• _Work to be completed_
Report how many lines below contain the word "field", and give only that number.

• _Supplied material_
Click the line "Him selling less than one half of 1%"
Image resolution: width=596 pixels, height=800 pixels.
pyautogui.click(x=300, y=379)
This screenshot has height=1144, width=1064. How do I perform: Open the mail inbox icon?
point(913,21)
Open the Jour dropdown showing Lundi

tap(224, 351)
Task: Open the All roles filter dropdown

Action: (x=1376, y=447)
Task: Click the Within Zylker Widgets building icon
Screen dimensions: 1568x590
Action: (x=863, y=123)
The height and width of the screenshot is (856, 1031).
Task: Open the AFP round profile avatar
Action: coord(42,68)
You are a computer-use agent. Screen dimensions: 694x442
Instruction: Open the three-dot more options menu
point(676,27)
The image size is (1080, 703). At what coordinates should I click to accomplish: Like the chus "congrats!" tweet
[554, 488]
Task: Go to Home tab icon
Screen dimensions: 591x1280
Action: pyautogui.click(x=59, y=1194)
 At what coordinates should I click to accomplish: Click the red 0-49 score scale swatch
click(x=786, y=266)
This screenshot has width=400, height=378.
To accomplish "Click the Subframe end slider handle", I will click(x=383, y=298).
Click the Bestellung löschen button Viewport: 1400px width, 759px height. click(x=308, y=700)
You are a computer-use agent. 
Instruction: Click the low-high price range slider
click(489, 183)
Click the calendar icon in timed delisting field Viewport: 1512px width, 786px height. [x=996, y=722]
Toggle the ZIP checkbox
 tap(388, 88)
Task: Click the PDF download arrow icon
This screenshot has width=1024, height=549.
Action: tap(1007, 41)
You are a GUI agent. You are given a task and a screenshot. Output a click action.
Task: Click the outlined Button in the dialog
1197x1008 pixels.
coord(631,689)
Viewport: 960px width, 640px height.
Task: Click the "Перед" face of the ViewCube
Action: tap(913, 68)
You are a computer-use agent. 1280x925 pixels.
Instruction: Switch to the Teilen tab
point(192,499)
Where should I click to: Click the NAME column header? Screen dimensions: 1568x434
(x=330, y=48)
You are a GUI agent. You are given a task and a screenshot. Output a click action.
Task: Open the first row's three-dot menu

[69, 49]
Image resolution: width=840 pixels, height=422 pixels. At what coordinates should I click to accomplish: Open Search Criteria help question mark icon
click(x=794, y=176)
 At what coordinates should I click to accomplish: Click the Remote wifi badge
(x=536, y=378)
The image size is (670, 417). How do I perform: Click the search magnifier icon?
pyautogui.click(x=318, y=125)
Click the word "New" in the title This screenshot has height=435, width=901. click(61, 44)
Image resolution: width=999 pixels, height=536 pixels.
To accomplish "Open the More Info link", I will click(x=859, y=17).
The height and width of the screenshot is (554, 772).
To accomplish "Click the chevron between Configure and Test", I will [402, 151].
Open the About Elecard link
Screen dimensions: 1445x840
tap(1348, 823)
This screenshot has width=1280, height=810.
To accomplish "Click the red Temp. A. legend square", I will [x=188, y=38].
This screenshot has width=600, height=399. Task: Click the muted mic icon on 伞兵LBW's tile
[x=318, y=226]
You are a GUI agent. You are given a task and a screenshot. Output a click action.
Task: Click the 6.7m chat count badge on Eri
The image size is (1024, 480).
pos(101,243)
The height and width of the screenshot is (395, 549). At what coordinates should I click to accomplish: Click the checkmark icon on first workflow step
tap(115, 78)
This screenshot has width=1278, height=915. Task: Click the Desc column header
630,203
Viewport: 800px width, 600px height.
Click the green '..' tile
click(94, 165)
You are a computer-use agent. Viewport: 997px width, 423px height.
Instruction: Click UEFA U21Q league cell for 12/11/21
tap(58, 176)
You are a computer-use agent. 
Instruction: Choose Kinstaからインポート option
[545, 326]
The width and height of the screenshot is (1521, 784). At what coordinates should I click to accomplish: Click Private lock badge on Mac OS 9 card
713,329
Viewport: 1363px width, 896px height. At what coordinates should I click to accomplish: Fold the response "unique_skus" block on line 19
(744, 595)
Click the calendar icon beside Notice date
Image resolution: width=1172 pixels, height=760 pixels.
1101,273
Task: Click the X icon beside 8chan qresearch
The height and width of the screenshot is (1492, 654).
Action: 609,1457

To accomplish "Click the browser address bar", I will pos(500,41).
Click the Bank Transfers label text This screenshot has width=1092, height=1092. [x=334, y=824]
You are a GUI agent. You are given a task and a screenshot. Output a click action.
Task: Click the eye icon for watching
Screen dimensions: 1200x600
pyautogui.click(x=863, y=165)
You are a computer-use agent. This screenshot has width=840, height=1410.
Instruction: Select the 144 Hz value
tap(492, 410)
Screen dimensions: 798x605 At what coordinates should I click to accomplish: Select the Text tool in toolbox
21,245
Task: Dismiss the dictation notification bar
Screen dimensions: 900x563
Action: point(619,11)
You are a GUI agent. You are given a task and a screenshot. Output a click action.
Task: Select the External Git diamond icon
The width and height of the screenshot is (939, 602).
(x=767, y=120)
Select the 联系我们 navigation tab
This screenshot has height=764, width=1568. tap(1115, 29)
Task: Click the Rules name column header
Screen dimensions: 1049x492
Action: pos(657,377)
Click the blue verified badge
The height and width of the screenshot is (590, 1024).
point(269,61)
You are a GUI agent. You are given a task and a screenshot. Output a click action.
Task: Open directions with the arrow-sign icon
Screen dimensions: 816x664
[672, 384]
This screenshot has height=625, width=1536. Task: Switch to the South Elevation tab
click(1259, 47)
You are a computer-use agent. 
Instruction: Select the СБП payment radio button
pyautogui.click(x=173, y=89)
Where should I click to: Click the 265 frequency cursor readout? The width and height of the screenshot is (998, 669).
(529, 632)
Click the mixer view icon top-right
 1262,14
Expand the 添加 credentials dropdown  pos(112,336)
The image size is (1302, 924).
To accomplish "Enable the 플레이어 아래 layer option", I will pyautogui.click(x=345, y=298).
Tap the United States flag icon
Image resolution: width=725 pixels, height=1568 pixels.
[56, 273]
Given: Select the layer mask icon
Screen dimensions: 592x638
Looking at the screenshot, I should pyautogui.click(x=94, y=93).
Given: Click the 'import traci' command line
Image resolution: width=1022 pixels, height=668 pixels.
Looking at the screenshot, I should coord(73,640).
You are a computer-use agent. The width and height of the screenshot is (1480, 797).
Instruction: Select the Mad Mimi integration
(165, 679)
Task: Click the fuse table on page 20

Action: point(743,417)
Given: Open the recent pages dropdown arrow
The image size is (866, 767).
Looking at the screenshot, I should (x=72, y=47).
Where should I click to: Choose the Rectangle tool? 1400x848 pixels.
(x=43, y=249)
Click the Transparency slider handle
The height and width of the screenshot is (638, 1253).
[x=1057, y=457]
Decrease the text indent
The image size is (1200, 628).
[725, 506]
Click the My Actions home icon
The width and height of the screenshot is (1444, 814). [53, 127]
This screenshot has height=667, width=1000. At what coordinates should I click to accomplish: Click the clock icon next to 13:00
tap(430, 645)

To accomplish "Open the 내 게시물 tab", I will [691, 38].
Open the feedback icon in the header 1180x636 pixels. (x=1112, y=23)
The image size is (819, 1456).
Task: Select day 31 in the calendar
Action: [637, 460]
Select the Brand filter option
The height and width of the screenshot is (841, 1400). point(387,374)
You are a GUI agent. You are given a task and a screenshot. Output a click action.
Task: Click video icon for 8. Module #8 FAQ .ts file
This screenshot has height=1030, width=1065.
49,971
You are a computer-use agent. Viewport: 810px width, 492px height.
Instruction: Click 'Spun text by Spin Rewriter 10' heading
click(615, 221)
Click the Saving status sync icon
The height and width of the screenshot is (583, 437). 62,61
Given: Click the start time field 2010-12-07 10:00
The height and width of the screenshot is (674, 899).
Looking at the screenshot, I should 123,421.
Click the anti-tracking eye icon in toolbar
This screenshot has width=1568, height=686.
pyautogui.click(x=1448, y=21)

• _Result below_
2